After almost being sucked into a cult, we decided that it was time to head into the show.
Inside we saw much of the same type of crowd as Shakedown Street, plus families with young kids decked out in glow sticks, older men pounding beers, and plenty of people my age passing around weed.
When Phish came on, the energy of the whole venue erupted. The music was fuel to the entire environment. Glow sticks began to rain down from the sky by the thousands. That sounds like an exaggeration, but it’s far from it. You couldn’t go more than a minute without a glow stick hitting you. With each song, everybody broke out into his or her own awkward, yet groovy form on dancing. There was no judgment. Nobody seemed to mind if you had to push your way forward. If you bumped into someone and apologized you were met with a dazed “You’re good man” accompanied by a stony laugh. Everyone was full of bliss in every sense of the word. You felt the energy coursing through your body, at times maybe even seeing it. I felt as though everyone I saw and spoke with may have been one of the nicest people that I had ever met.
Each song was dragged out and broken down for about 10-15 minutes. It was so easy to get lost in the music. It was unlike any live performance I had ever witnessed. Each and every member was totally in sync and the band as a whole was in sync with the rest of the crowd. The entire atmosphere was truly a 3 ½ hour work of art.

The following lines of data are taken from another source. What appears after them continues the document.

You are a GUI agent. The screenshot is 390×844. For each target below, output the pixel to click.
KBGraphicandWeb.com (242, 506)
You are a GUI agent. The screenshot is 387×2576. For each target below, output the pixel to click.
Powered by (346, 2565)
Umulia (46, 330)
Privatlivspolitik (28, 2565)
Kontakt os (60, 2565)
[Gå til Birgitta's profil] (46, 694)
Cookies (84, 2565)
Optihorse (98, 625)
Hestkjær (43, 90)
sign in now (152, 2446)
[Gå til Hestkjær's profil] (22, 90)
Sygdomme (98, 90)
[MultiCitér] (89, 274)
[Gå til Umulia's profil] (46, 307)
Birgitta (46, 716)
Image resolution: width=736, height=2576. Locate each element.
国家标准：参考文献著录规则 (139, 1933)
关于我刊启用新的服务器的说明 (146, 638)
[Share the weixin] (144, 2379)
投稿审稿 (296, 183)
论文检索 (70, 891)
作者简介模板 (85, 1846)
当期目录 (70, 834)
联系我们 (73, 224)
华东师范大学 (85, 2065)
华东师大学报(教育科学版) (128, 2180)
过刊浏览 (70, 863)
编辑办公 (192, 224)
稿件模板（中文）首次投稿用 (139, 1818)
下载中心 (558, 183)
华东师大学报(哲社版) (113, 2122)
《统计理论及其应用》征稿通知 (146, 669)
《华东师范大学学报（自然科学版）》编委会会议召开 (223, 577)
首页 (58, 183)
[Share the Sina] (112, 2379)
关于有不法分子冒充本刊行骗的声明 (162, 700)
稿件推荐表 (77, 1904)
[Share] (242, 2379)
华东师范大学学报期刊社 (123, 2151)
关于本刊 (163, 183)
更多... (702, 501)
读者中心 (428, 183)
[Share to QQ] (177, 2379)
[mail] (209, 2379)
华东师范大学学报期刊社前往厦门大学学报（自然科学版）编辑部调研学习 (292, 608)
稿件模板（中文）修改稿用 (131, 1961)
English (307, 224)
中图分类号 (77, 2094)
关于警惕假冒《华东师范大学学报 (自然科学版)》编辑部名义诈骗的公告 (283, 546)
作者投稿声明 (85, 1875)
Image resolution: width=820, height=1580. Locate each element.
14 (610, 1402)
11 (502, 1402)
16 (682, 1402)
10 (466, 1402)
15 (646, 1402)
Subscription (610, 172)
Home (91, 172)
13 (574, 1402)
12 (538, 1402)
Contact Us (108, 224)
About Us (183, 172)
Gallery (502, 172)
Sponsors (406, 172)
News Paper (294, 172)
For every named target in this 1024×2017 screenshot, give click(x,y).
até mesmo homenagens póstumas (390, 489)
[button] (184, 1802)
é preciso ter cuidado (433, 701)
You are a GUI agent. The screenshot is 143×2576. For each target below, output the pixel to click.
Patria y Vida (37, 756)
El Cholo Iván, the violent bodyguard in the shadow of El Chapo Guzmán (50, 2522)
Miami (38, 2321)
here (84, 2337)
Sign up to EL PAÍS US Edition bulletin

After the show, we decided to camp out alongside a few hundred other people. While the campsite was dark, some kind soul illuminated each path and campground with glow sticks, making for an absolutely surreal sight. After watching a cover band play for a few minutes and smoking into delirium, we decided to call it a night. However, the rest of the campers, fueled by drugs and the stored up energy from seeing such a performance, kept going long into the night.
To this day I still laugh about it and get overwhelmed with happiness remembering the rest of the night and how dreamlike the entire experience was.
I was fortunate enough to see them perform again the next night.
The entire experience was so beautiful that I can’t say I blame Phish heads for following the band around for weeks at a time. The whole vibe and overall atmosphere of their shows is unparalleled. It’s a subculture that I wholeheartedly believe makes the world a better place and I hope that you too get a chance to experience it one day.